Başbakan Erdoğan, Moskova'ya hareketinden önce, nükleer santralların riskini tüp gaz kullanma riskine benzetti. Moskova'da, "Olumsuz bir netice doğacak diye yatırımdan vazgeçemezsiniz..." buyurdu. Ve telaşla ekledi: "Her şey tamam, kazmalar vurulacak. Aylar değil, haftalar sayıyoruz. Nükleer santralın temeli nisan sonu ya da mayıs başı atılabilir..."
Enerji ve
Çevre bakanlarının söylediklerinde ciddiye alınacak bir taraf görmüyorum. Başbakan'ın sözleri ise, hükümetin nükleer santralların arz ettiği tehlikeler konusunda Çernobil'e ve Fukuşima'ya rağmen ne kadar aldırmaz, ne kadar vurdum duymaz bir tavır içinde olduğunu yeterince gösteriyor.
Türkiye bu tavra layık değildir.
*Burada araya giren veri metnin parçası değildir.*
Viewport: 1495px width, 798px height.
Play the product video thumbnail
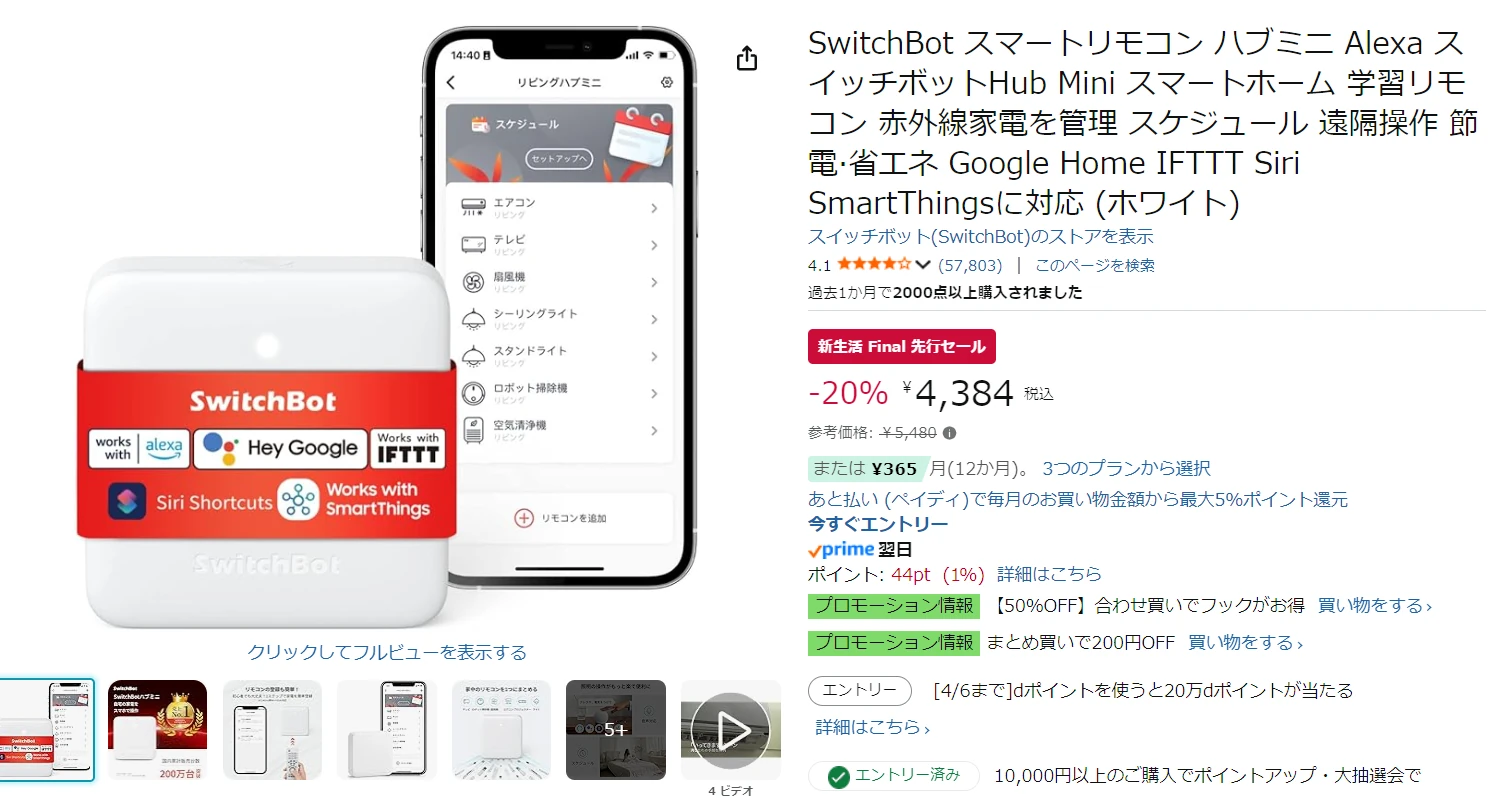point(731,730)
Ama maalesef, nükleer enerji için yıllardır yürütülen
lobi faaliyetleri toplumun ezici çoğunluğunu riskler konusunda tam anlamıyla karanlıkta bıraktı; nükleer santrallar modernliğin simgesi olarak yutturuldu. Herhalde bu nedenle Başbakan, "bu tavır oy kaybettirmez, kazandırır" diye düşünüyor. Ama yanıldığını görebilir...
Okurlarım biliyor: AKP hükümetini ekonomi alanındaki başarıları, demokraside sağladığı ilerlemeler, ülkeye kazandırdığı saygınlık nedeniyle takdir ediyorum. Eleştirdiğim birçok uygulaması var, ama çevre konularındaki duyarsızlığı, özel olarak nükleer enerjideki aymaz tutumu, performansına kara bir leke sürüyor.
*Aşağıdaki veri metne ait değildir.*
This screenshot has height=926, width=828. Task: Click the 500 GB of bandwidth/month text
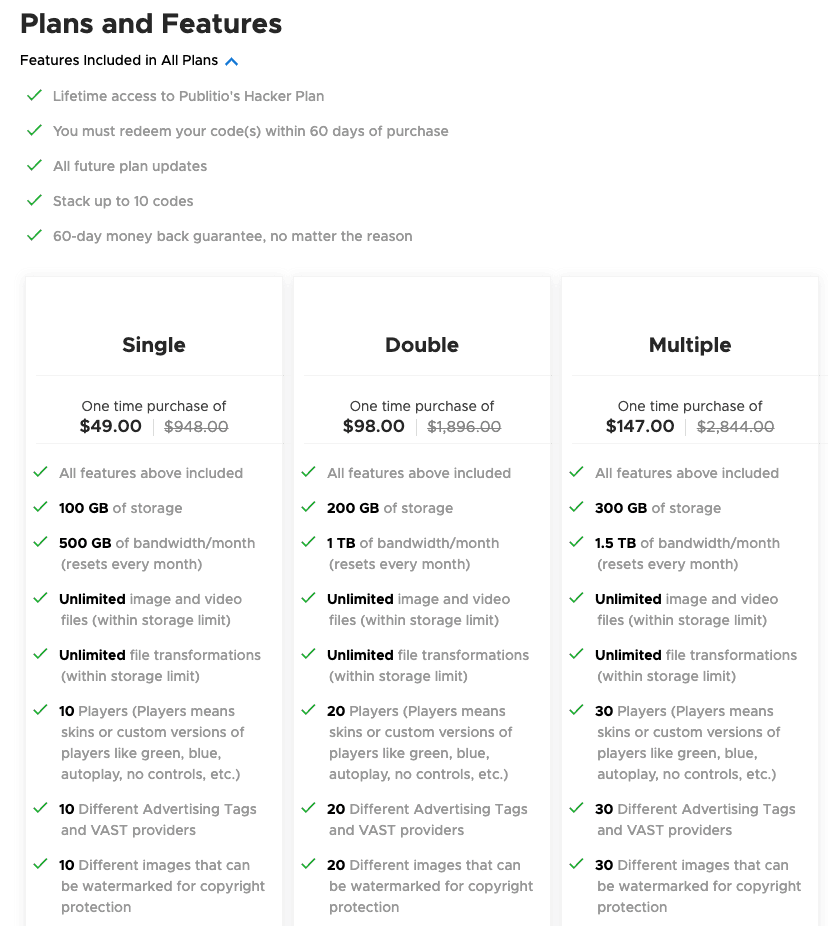coord(157,543)
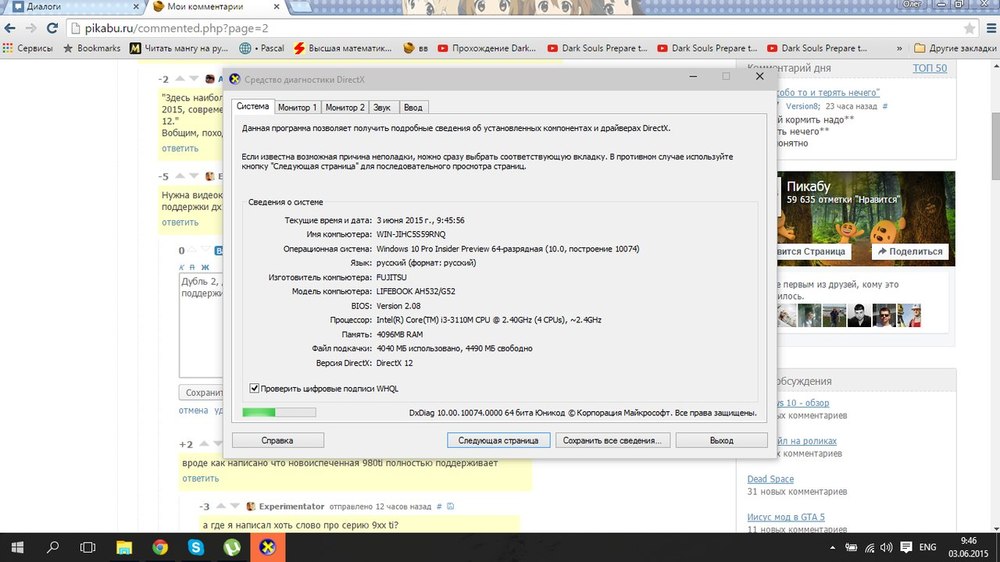Click the Сохранить все сведения button
Viewport: 1000px width, 562px height.
click(611, 440)
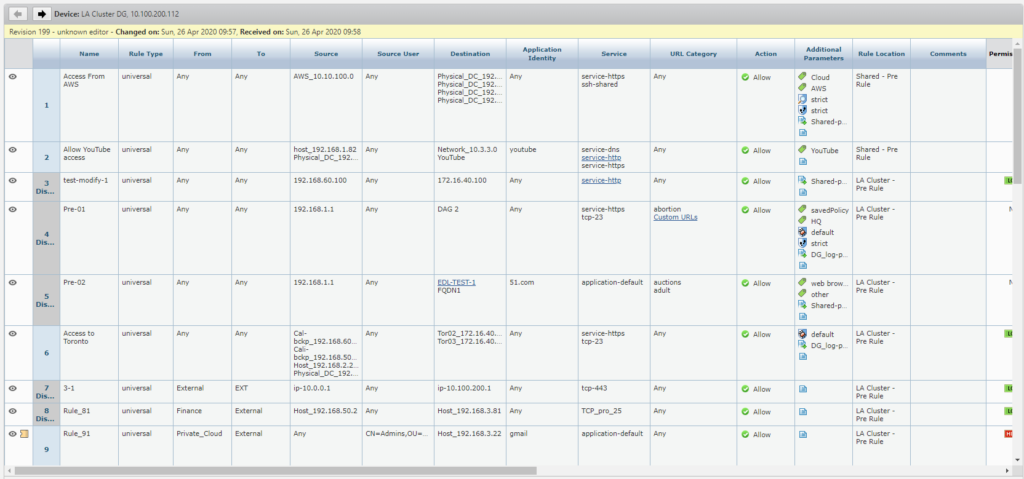Click the note icon beside eye in rule 9
1024x479 pixels.
click(x=23, y=434)
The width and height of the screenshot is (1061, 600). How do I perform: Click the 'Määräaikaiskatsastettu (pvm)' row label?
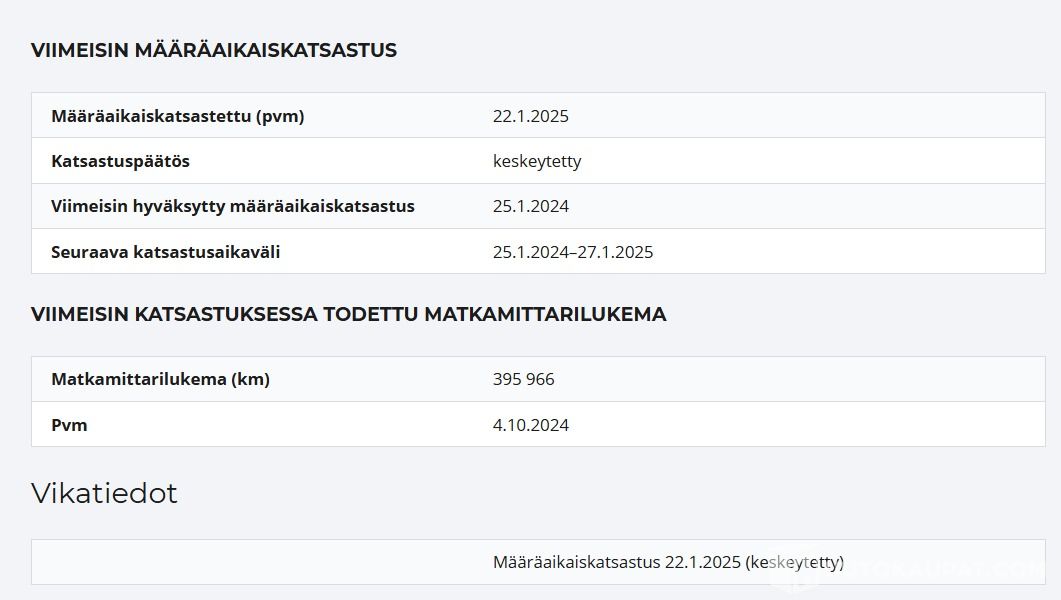pyautogui.click(x=177, y=116)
Peki, anamuhalefet partisi ne diyor?
CHP Genel Başkanı, Fukuşima faciası hakkında ne düşündüğü sorulduğunda hemen "nükleer enerjiye karşı değiliz" diyor. Sonra, nükleer santral için
ihale açılmadığını hatırlatarak, şunları söylüyor: "Hangi gerekçeyle ihalesiz? Bunları bilmeden, bunları sorgulamadan gerçekleri bulamayız. Kim daha ucuza, kim daha güvenlikli, kaçıncı kuşak bu nükleer santrallar, bütün bunların hepsinin bilinmesi, tartışılması gerekirdi. Ama yapılmadı. Gidildi,
Rusya ile
anlaşma imzalandı, gelindi o anlaşma parlamentodan geçirildi, sonra bize dayatılıyor..." CHP liderine, aklınız bugüne kadar neredeydi diye sormayalım. Şimdiye kadar sormadığı soruları, hiç olmazsa Fukuşima'dan sonra soracağını temenni edelim.
Başbakan,
bedelli askerlik için "sorumluluk yüklenemem,
referandum yaparım" diyor. Peki,
Mersin ve
Sinop'ta nükleer santral riskinin sorumluluğunu nasıl yükleniyor? Peki, en büyük riski yüklenecek olan Mersin ve Sinop halkının buna onay vermesi gerekmez mi?
Enerji Bakanı, "Mahallenin delisi miyiz ki nükleerden vazgeçelim?" diye soruyor.
Hayır, mahallenin akıllısı olalım, nükleerden vazgeçerek insanlığın yeni facialardan korunması için örnek bir adım atalım. Doğru, ahlakî ve vicdanî olan budur.